Économie du partage et bouleversement des relations entreprises–gouvernement–société civile : le cas du secteur du transport au Québec

 

Nolywé Delannon

Université Laval

 

Domaine : gestion des organisations

Programme soutien à la recherche pour la relève professorale

 Concours 2018-2019

Avec une valeur estimée à plusieurs dizaines de milliards de dollars US, l'économie de partage est au cœur de mutations économiques majeures et occupe une place grandissante dans le débat public. Grâce aux technologies de l'information, cette économie facilite le rapprochement de parties prenantes pour le partage de biens disponibles en excès. Présentée par ses plus ardents défenseurs comme une opportunité de réalisation de la transition écologique –en raison de la primauté qu'elle donne à l'accès aux biens plutôt qu'à leur propriété et de l'utilisation plus efficiente des ressources qu'induit la réutilisation et le partage des biens– l'économie de partage suscite cependant d'importantes controverses. En effet, elle transforme l'écosystème des entreprises en rebattant les cartes entre acteurs installés et nouveaux arrivants; conduit l'État à réaffirmer sa capacité d'intervention dans l'économie pour contraindre les entreprises à se responsabiliser; et ouvre la voie à de nouvelles formes de mobilisation des consommateurs qui adoptent des modes d'action propres à la société civile.
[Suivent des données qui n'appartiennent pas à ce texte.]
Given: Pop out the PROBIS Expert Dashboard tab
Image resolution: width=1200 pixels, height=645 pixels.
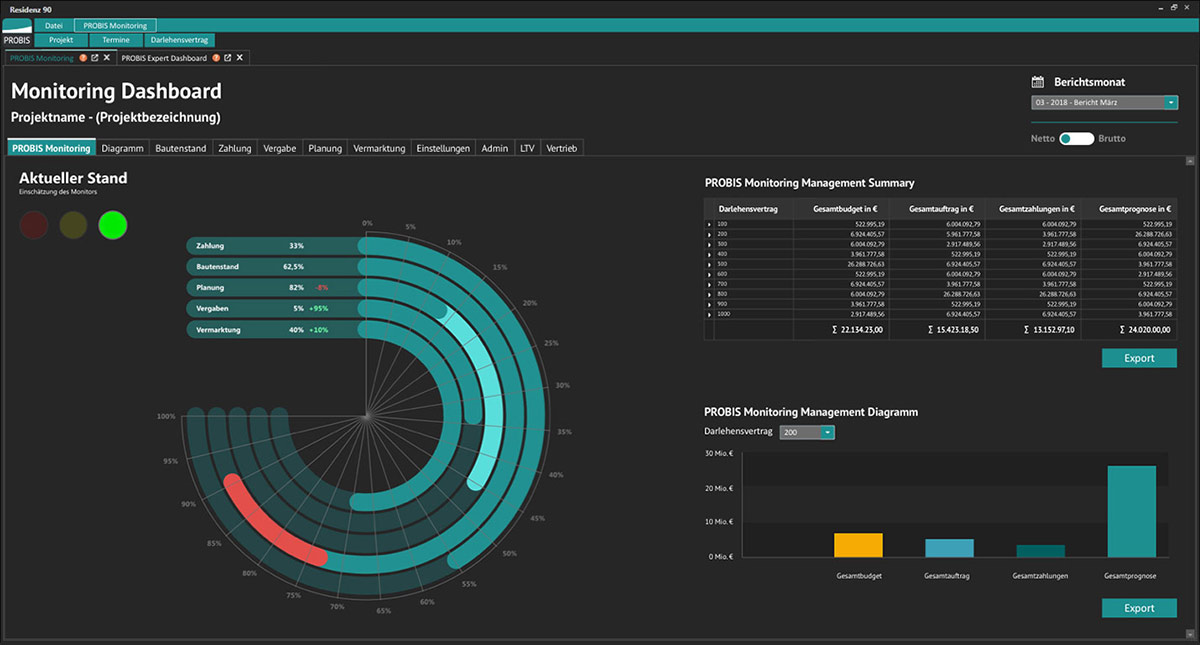Looking at the screenshot, I should coord(228,58).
Le secteur du transport est particulièrement affecté par les transformations de l'économie de partage. Au point que le néologisme uberisation –construit à partir du nom de la multinationale Uber qui met en lien l'offre et la demande de transport urbain– soit utilisé pour décrire les mutations profondes que traversent les secteurs traditionnels de l'économie. En effet, l'arrivée de la multinationale Uber sur un territoire induit généralement une réorganisation en profondeur du secteur du transport. Au Québec, cela a donné lieu à un débat fortement polarisé entre acteurs du monde des affaires, du gouvernement et des partis d'opposition, ainsi que de la société civile. Déterminer qui sont les gagnants et les perdants de l'économie de partage, à court et à long termes, fait l'objet de profonds désaccords. En fait, il s'agit là d'une question empirique, alors que les approches face à ces transformations diffèrent d'un territoire à un autre. Du point de vue théorique, ce qui est notamment en jeu, c'est d'une part la définition du bien commun (i.e. les gains collectifs à viser), et d'autre part la division des rôles entre entreprises, gouvernement et société civile pour atteindre ce bien commun. Outillée pour aborder ces questions du fait de son ancrage à l'interface entre entreprises et reste de la société, la littérature en responsabilité sociale des entreprises (RSE) est néanmoins demeurée silencieuse sur le sujet. La présente recherche s'inscrit dans le champ de la RSE et entend contribuer à une meilleure compréhension de la participation des entreprises à la définition et à l'atteinte du bien commun, en interaction avec les gouvernements et la société civile.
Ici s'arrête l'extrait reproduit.